I agree that the RFC adresses 3 of these use cases, but I regret that the
pitfall in the last one is being dismissed or minimized, while claiming to
address that use case. There is enough evidence in other languages that the
pitfall is real and common, as features claiming to address the use case
are designed explicitly to avoid it.

This leaves the locking example


This is a simple one, but most code will send the scoped resource to other
functions to perform anything useful, increasing the risk of capture.

>> The future scope lists improvements as next steps, like the error when
>
>> RC > 1 or Disposable interfaces, this is a first step towards
> >> something that is missing dearly.
> >
> > Unfortunately these improvements won't make it because they will be
> > breaking changes.
>
> This is false. We would not list anything as "Future Scope" when it

would be a breaking change. Both the RC > 1 and the Disposable interface
> would require the author of the resource class to add an interface for
> the corresponding functionality to become active and would therefore be
> fully opt-in. Adding new symbols (incl. interfaces) to PHP is not
> considered a breaking change as per our policy:
>
> https://github.com/php/policies/blob/main/release-process.rst#backward-compatibility
> .
>

The issue is that implementing Disposable on existing objects after the
fact is a BC break as by then some code may rely on the fact that disposal
is not enforced.

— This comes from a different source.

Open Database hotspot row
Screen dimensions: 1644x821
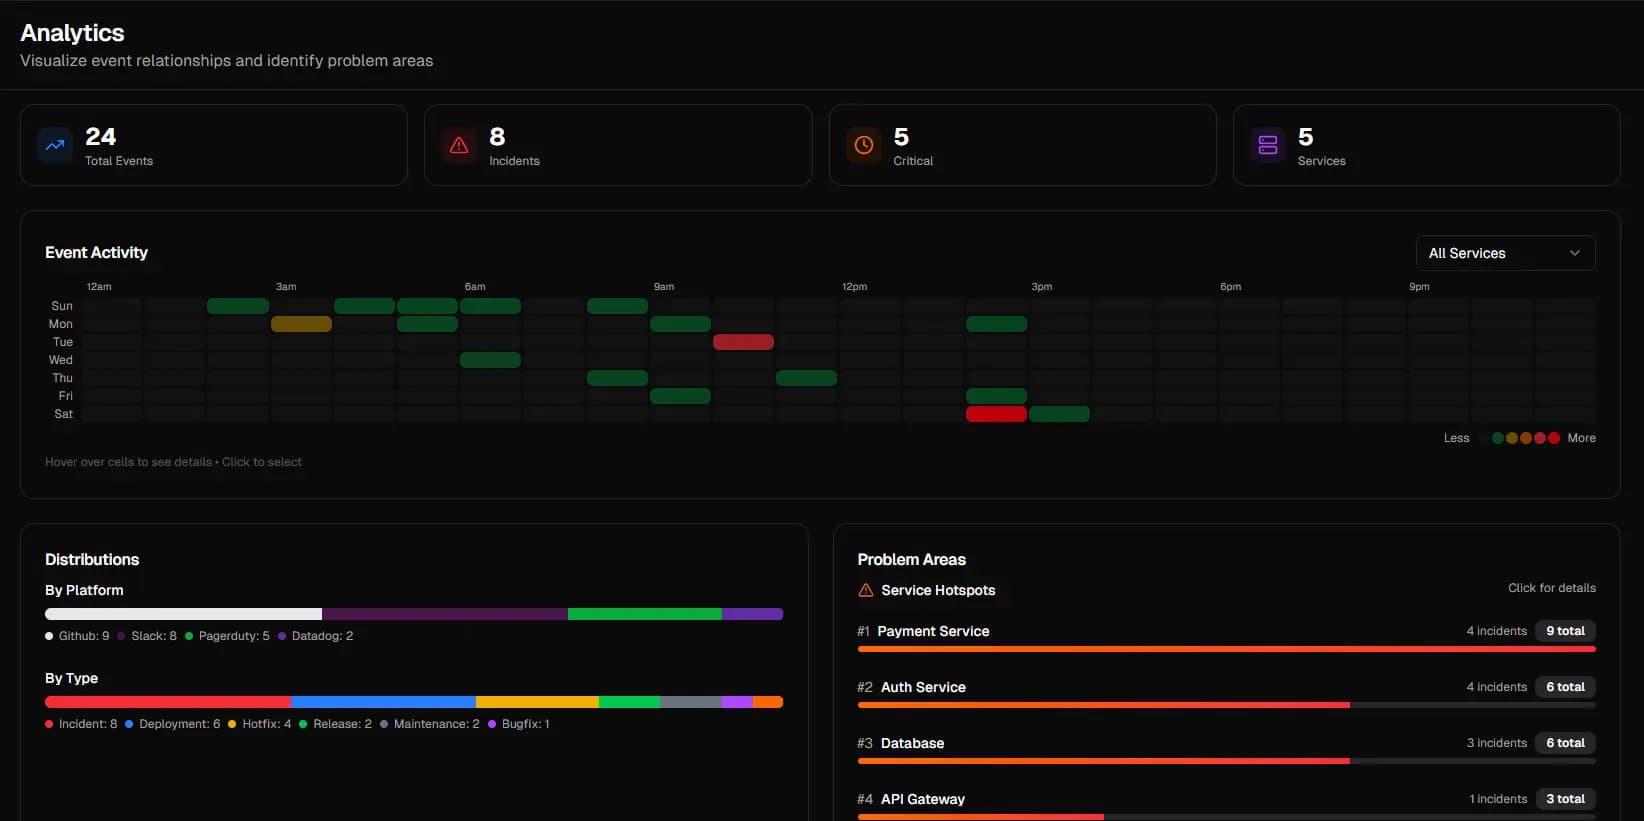click(x=1226, y=748)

This precludes making any exiting object (or streams)
Disposable if that interface is introduced later, because this might break
people’s code. Making it opt-in in the let() syntax is a potential solution
to that, but it’s error prone.

> For disposal, only if we decide so. The RFC proposes to introduce
> > block scoping, and could have made the decision to deterministically
> > dispose of values as they go out of scope.
>
> See above: This would possibly break at least one of the presented use
> cases of the RFC.


As you said this would be opted in by implementing Disposable.

> The RFC refers to similar features in Python and Hack, with the same
> > basic syntax, both of which use reference counting as primary garbage
> > collection mechanism, yet disposal is deterministic in this context.
>
> The "References" section is non-normative with regard to the proposal
> itself and just supplies supplementary information. My previous email
> provides further context to the listed references:
> https://news-web.php.net/php.internals/129202.

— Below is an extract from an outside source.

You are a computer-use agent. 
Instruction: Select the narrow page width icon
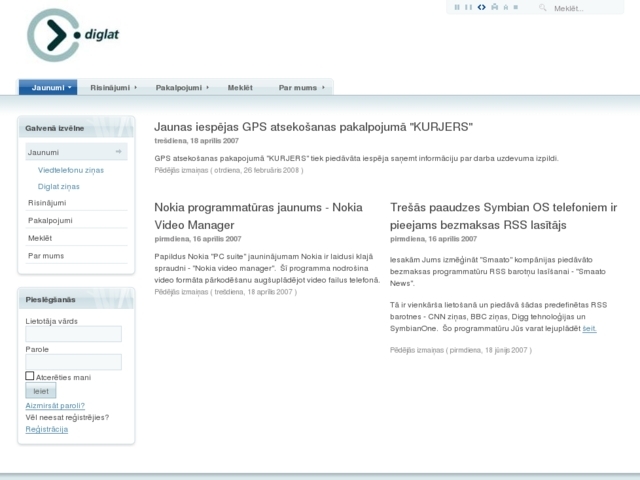(x=457, y=7)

I know, but making comparisons is natural as the RFC claims to address the
same use cases. Based on the previous thread it feels like the design was
adapted to borrow principles from Rust (objects can be disposed only when
unreachable), but PHP doesn’t have features that would make this reliable,
like explicit lifetimes. I think that the way that languages closer to
PHP implement this use case would fit PHP better.